Why do modern cruising sailboats look the way they do?
Why are so many of them getting so big and fat and, well, starting to resemble Winnebagos more than boats?
A few posts back, here on O Dock, the story of Ned Jordan and the Jordan Motor Car Company came up (OK, I brought it up). Jordan was one of those unique American characters whose lives give birth to legends and to blog posts. He lived in an age before massive federal regulation and before all-powerful armies of lawyers strode the earth, when it was actually possible for someone to start his own car company.
But not only did he start his own car company and build cars, he wrote the advertising campaigns for those cars. And it's those ads for which he's remembered, more than for any car he ever built.
What was so special about the ads and what might that have to do with how sailboats look today?
Well, before Mr. Jordan, most car ads focused on the cars themselves. You know - stuff like engines, cylinders, brakes, and upholstery - really boring stuff. Jordan's cars were no better than those of his competitors - in fact, he bought a lot of the important parts from those competitors and reassembled them to make his own cars.
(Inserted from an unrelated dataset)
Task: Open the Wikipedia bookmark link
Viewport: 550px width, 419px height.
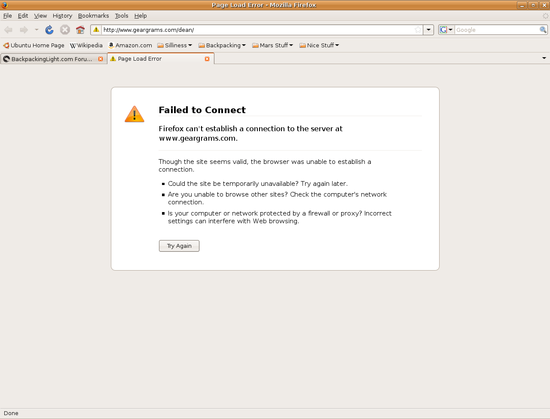Action: point(86,45)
So, he needed something to distinguish his ordinary cars from his competitors' ordinary cars.
To do that, he ended up writing what may have been the first car ad that was total BS. He went way beyond merely exaggerating the capabilities of his cars. He elevated total BS nearly to the level of high art. It was a watershed moment in the history of advertising.
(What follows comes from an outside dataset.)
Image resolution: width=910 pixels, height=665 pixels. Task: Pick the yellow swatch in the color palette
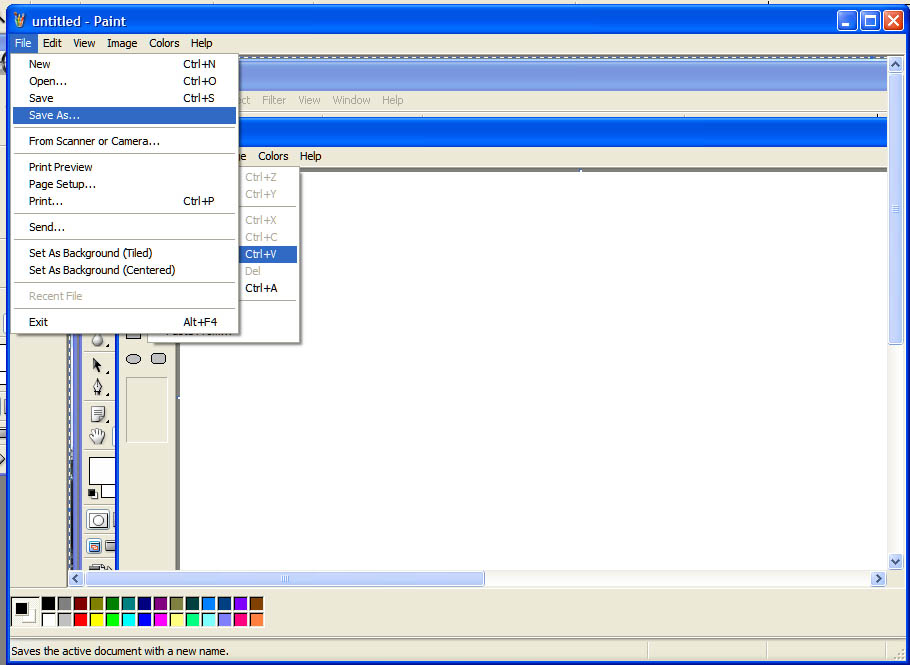pos(97,620)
In the ad, Jordan nearly ignored his mediocre product - the Jordan Playboy (great name, huh?). Instead, and here's the nub, he focused on the mind of the customer and what owning a Jordan car could mean to that customer. The ad implied that merely possessing a Jordan Playboy would transform whoever owned one into a lusty adventurer - a smart and worldly dude familiar with life's sweeter pleasures. Just like that.
Here's the ad. Click on it and zoom in to read the copy. Man, could this guy lay it on.
Saddle and quirt.
Laughter and lilt and light.
Revel and romp and race.
What the heck did any of that have to do with bearings, brakes, and balljoints?
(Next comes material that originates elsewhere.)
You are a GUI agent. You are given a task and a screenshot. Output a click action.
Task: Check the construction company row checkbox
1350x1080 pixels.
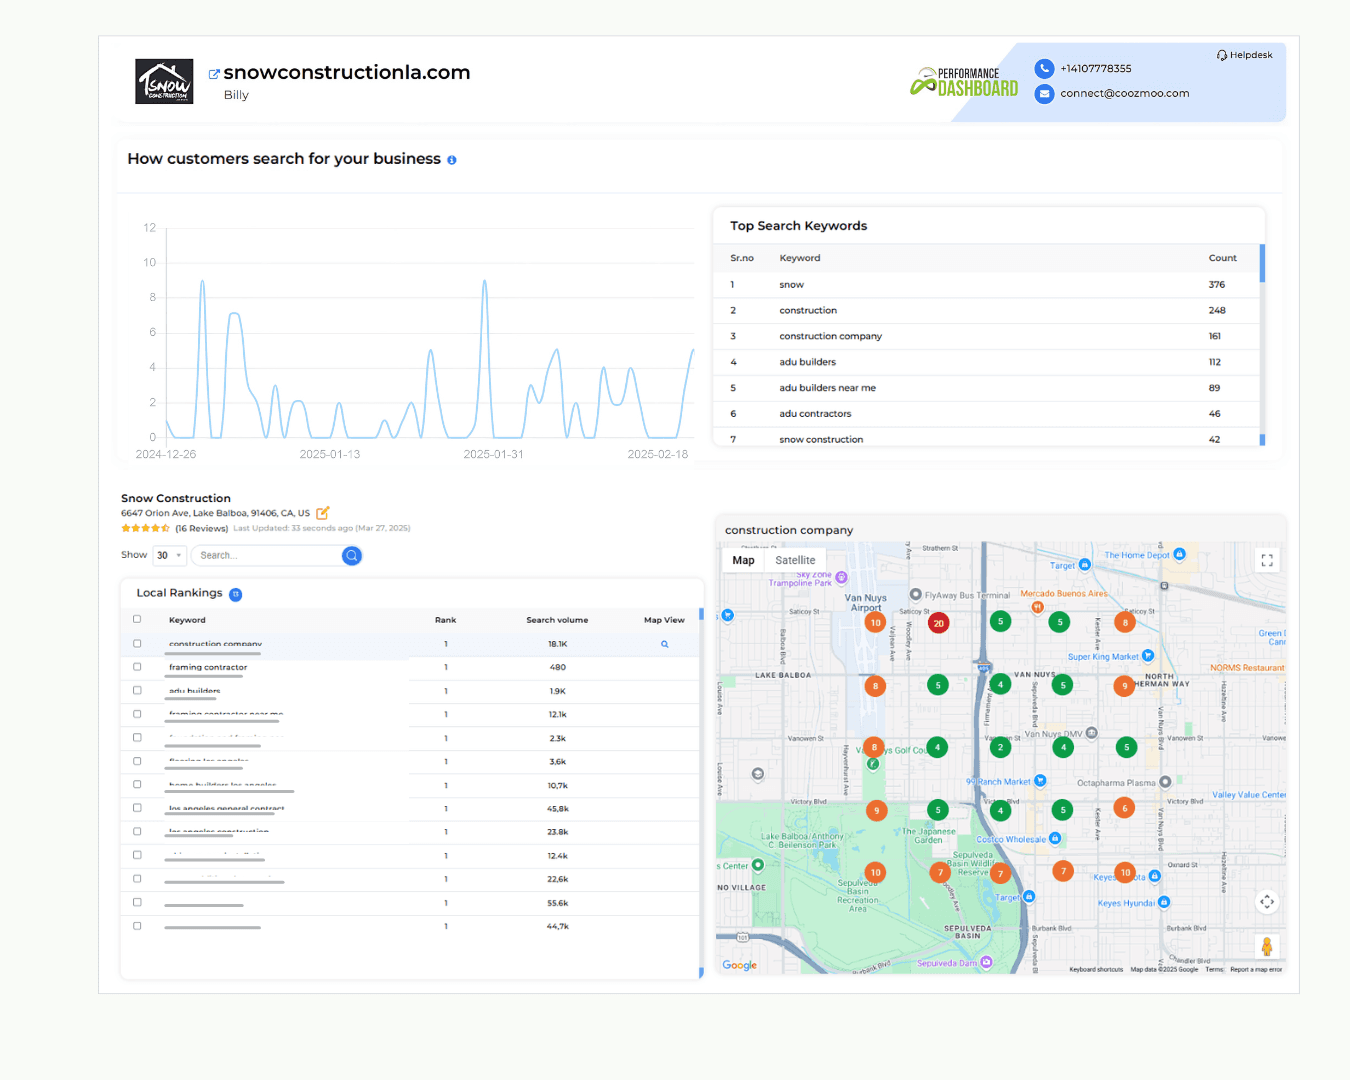(x=137, y=644)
In 1923, this ad caused something of a sensation - what we would today call 'buzz'. People were suddenly talking about the Jordan Playboy, which was, remember, a pretty ordinary car. One result of that ad was that marketing people began thinking that the look of a product and the 'aura' created for it by a crafty ad campaign could be more important than the product's real properties.
The shape of a car's fenders and grill could do more to sell it than the quality of its engine, gearbox, or suspension. If it looked like a car a 'playboy' might drive - if it made the owner think they'd somehow become a 'playboy' just by buying one - then who cared about how fast it went or how well it stopped? Styling and advertising would soon become more important than engineering in the American car industry. It would eventually lead to ridiculous looking cars like this:
Ah, but it didn't stop with cars, of course. The idea that looks and 'image' were more important than substance would seep into almost every type of consumer product, from pencil sharpeners to vacuum cleaners.
And yes, those ideas would eventually find their way to the usually conservative world of sailboat design. Here's just one modern example:
This is Catalina's current 38-footer. This boat might actually sail OK and be comfortable down below, but I don't think sailing ability was the most important thing in its design. Or the second most important thing.
This is a boat designed to look impressive. It looks even bigger than it actually is. It has a huge freeboard that creates lots of space below but that can't be too helpful when you're trying to go to weather. The cockpit is big enough to host a wedding. It's more a lounge - a place to be seen - than a space designed for controlling a sailboat under way. Belowdecks, Antony might feel comfortable feeding grapes to Cleopatra in the galley, aft cabin, or main saloon.
The Catalina 387 is what Ned Jordan might have called 'high, wide, and handsome'.
Compare it to the 38-footer that Catalina was making 25 years ago - a boat designed by the respected yacht design firm of Sparkman and Stephens, and a boat that will sail the pants off today's Catalina 387.
Now, I'm using Catalina only as an example, mainly because I have an older Catalina and don't want to be accused of dissing someone else's brand of boat. A lot of the more popular lines seem to be following this trend today towards plumper, overdone floating pleasure palaces.
If, like me, you're scratching your head and wondering why so many new boats look the way they do today, consider that this may be the result of something set in motion a long time ago, somewhere west of Laramie.